→ MATERIAL TO PROCESS
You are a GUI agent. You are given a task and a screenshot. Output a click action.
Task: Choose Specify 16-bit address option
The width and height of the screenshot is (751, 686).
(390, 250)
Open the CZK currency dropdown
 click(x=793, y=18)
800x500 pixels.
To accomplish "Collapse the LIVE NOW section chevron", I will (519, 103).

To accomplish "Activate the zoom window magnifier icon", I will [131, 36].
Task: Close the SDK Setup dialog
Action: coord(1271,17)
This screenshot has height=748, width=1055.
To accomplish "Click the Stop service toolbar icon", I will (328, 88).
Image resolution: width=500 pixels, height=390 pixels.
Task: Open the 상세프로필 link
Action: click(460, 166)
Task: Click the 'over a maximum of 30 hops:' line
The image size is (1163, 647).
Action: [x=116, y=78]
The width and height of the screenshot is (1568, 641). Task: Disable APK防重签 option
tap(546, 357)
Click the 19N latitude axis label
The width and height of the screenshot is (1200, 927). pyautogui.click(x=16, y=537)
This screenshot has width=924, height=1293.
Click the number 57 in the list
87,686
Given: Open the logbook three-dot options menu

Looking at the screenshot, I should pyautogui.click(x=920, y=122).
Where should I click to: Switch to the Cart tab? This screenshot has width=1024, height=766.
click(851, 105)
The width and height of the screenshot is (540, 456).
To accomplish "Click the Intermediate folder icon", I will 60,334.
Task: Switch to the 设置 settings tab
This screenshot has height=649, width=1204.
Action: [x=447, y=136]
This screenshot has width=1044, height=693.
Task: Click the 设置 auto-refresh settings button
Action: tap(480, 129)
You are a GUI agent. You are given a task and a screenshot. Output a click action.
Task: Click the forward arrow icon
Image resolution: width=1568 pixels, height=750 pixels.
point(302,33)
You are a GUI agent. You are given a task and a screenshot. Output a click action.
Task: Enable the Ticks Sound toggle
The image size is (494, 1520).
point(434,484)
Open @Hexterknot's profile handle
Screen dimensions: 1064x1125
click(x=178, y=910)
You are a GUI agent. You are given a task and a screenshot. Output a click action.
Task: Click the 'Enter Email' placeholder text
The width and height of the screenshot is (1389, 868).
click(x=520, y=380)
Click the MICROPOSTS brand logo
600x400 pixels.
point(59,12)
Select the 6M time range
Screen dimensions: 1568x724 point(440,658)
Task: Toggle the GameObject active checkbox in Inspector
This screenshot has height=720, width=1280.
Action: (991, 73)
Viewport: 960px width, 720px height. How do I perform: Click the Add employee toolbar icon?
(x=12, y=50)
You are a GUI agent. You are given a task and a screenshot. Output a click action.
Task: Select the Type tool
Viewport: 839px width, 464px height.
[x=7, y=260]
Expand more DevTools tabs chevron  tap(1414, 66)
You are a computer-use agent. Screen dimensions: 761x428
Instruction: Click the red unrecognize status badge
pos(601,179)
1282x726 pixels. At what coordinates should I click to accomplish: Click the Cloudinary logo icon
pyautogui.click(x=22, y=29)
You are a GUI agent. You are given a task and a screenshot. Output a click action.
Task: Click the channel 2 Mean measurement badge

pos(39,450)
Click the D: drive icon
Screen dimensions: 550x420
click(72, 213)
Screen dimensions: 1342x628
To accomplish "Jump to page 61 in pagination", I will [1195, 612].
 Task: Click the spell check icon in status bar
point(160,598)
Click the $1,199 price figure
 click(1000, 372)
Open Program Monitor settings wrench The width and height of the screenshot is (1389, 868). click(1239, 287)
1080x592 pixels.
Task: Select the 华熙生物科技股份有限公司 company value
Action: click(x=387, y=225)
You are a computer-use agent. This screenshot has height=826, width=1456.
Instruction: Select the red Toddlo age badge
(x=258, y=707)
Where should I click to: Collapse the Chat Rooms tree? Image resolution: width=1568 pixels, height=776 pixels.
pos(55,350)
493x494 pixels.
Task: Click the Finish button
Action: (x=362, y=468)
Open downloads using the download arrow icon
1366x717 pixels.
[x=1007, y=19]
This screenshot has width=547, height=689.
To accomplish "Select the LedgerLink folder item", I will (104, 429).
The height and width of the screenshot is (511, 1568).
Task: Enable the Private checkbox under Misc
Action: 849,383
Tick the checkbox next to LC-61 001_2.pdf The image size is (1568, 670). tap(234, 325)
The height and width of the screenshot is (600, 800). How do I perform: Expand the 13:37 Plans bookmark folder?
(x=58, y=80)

→ WHAT THIS TASK INVOLVES
Out of the records above, pull each line containing the word "arrow".

→ RESULT FOR THIS EXERCISE
Task: Click the forward arrow icon
Open downloads using the download arrow icon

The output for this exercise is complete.